Patients who have experienced life threatening events have much in common. Certainly anxiety and fear of recurrence are paramount. Several strategies can be employed to help our patients deal with these feelings. What can we as clinicians do? Take them surfing….
1. Regain control: When sick and in the hospital, patients lose all control. For most, this can be a frightening experience. Patients can regain control by becoming actively engaged in their post MI care. Data provides power. Data provides control. Educate patients on the medications you have prescribed and why. Let them know that ACE inhibitors, Beta blockers, Aspirin, and cholesterol lowering meds have been shown to reduce mortality and prolong life in the appropriate cardiac patient. Engage patients in monitoring medication effects such as maintaining a BP log, or charting their cholesterol response over time. Help them choose an appropriate surfboard and help them understand how the board is best suited to their needs. Tell them why and how the long board will help them stand up and ride the wave to shore.
2. Educate: When a life threatening cardiac event occurs to a patient, many have no idea why. Spend time explaining the physiology of the event to the patient and family after discharge during an office visit. Help patients understand the biology of the cardiac event and understand how and why it was treated in the way that it was. Through greater understanding, patients are less likely to rely on unreasonable and unhealthy coping mechanisms such as avoidance of activities associated with the cardiac event (such as walking in the mall). Help them understand how the wave forms, how it gains momentum and how to paddle in at the perfect time to ride to shore.
3. Coach: Enroll patients in appropriate cardiac rehab activities. By working with certified rehab personnel and exercising in supervised environments, patients are more likely to gain confidence. Track progress and discuss the gains that are made during an office visit. Provide encouragement even when the patient expresses difficulty with exercise and fatigue–help them get back up and ride the next wave after wiping out.
I am still sore from surfing this past week. But, I continue to get back up on the board and ride the waves. I find great peace and great pleasure in the ocean and on the board. Sometimes I wipe out, sometimes I get a few bruises. But I continue to surf. Let’s remember to keep our patients from avoiding things that may give them great pleasure. Just because a life threatening cardiac event is survived, doesn’t mean we have to stop living. Avoidance behaviors can be destructive. Help patients recover and get back up on their particular surfboard. Spend time educating, coaching and empowering your patients. Share as much data as you can. Help your patients learn to “Hang Ten”!

----------

Reproduce the passage of the cardiac recovery text that begins at the words "1. Regain control: When" and ends after the words "wave to shore.".

**Information supplied**
----------

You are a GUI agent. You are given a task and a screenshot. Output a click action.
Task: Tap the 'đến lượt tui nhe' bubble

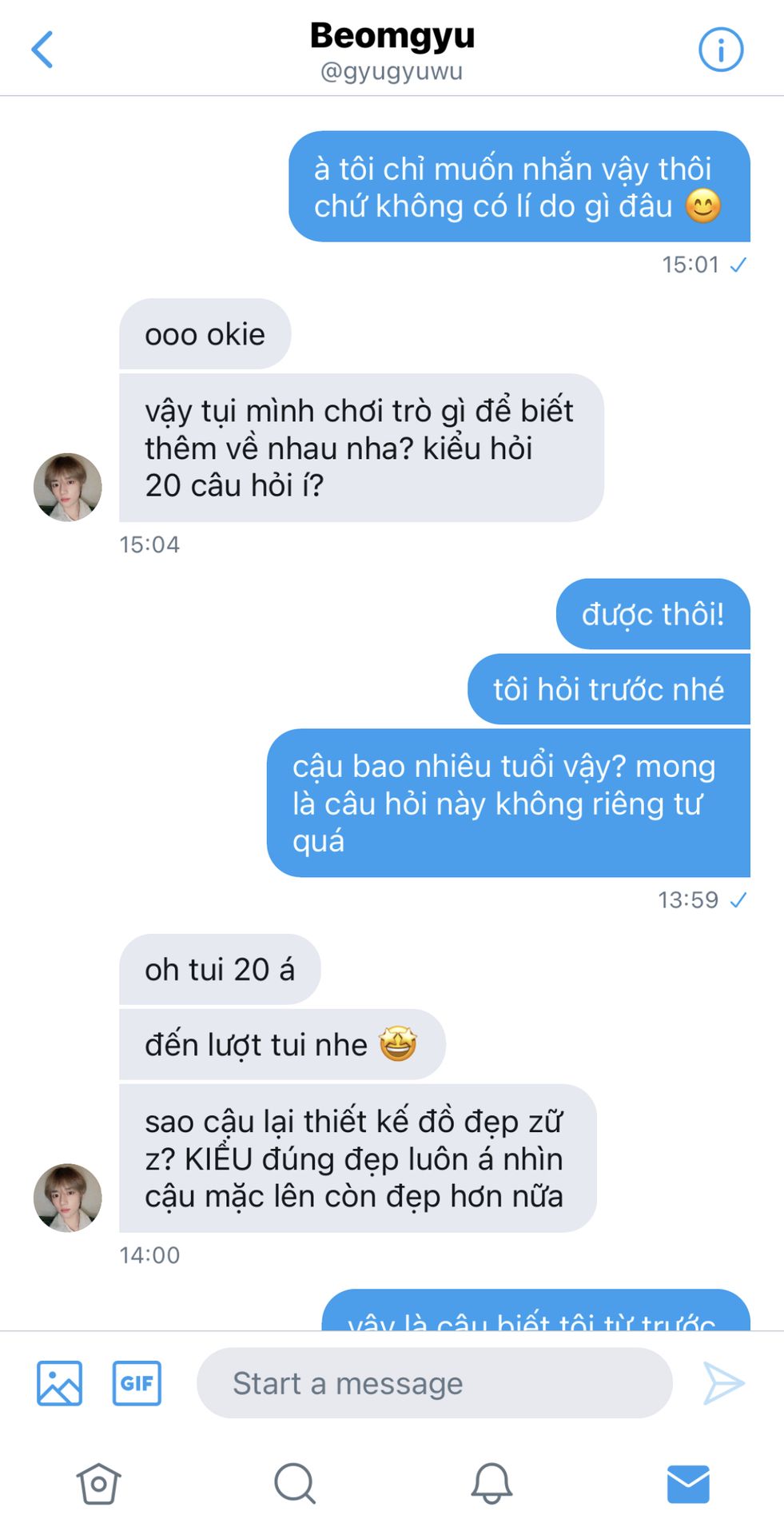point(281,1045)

----------

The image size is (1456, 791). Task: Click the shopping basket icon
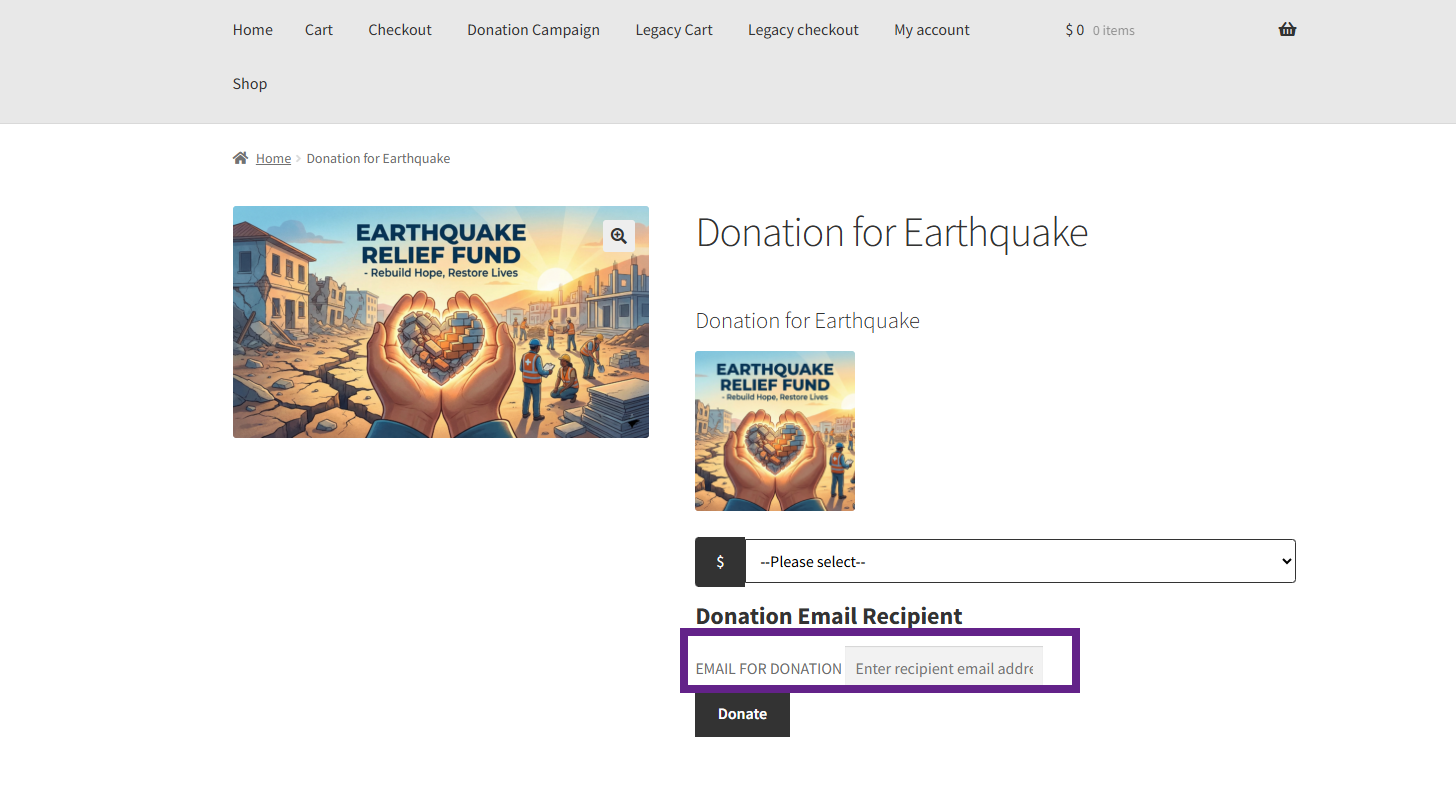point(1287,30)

----------

**The answer**
1. Regain control: When sick and in the hospital, patients lose all control. For most, this can be a frightening experience. Patients can regain control by becoming actively engaged in their post MI care. Data provides power. Data provides control. Educate patients on the medications you have prescribed and why. Let them know that ACE inhibitors, Beta blockers, Aspirin, and cholesterol lowering meds have been shown to reduce mortality and prolong life in the appropriate cardiac patient. Engage patients in monitoring medication effects such as maintaining a BP log, or charting their cholesterol response over time. Help them choose an appropriate surfboard and help them understand how the board is best suited to their needs. Tell them why and how the long board will help them stand up and ride the wave to shore.